◆ **What you should do**
Quote the entries below word for word, from the line containing "Given: Toggle the filter checkmark under 2012" through the line containing "point(1092,215)", with both of those lines included.

::: Supplied information

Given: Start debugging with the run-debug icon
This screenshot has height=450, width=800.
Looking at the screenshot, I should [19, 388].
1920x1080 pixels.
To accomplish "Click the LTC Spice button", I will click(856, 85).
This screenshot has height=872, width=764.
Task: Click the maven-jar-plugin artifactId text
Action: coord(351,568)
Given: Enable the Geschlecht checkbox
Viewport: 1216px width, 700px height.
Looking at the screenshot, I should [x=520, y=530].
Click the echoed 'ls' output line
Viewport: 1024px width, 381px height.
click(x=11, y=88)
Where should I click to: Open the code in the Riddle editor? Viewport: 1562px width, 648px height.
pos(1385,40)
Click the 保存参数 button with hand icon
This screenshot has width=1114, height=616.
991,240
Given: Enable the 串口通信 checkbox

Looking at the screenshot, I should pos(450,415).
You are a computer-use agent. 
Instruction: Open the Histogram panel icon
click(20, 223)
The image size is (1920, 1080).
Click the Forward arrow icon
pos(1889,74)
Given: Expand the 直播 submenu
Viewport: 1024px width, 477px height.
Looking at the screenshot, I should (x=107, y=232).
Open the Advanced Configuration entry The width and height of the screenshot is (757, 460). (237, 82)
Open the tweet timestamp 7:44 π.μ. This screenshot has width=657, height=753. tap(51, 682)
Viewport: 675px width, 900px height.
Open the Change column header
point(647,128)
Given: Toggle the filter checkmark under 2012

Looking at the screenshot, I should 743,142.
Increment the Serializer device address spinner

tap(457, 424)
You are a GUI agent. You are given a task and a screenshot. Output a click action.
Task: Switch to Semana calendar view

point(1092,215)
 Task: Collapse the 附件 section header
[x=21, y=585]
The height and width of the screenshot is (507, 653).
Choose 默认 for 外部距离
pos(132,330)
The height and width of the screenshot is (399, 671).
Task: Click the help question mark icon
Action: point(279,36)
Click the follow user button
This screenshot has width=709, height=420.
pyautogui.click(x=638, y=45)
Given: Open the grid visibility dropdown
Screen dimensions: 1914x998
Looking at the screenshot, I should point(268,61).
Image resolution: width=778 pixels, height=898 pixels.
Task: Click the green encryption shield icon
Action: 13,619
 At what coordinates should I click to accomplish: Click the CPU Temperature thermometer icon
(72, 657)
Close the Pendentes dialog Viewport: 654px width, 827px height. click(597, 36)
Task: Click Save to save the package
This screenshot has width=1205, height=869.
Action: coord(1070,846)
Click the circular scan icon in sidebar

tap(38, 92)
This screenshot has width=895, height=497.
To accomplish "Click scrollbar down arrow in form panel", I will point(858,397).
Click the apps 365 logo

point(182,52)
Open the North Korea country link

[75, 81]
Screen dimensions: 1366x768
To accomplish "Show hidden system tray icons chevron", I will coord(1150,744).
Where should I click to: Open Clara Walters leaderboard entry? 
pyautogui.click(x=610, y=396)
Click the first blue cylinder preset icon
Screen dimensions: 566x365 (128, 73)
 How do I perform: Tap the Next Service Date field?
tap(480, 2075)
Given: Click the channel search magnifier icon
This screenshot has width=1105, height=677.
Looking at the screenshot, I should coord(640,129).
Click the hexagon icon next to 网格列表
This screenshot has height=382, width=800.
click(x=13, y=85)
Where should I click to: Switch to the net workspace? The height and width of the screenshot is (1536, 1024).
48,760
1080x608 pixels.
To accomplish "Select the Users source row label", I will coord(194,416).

::::::

◆ **Solution to the problem**
Given: Toggle the filter checkmark under 2012

Looking at the screenshot, I should 743,142.
Increment the Serializer device address spinner

tap(457, 424)
You are a GUI agent. You are given a task and a screenshot. Output a click action.
Task: Switch to Semana calendar view

point(1092,215)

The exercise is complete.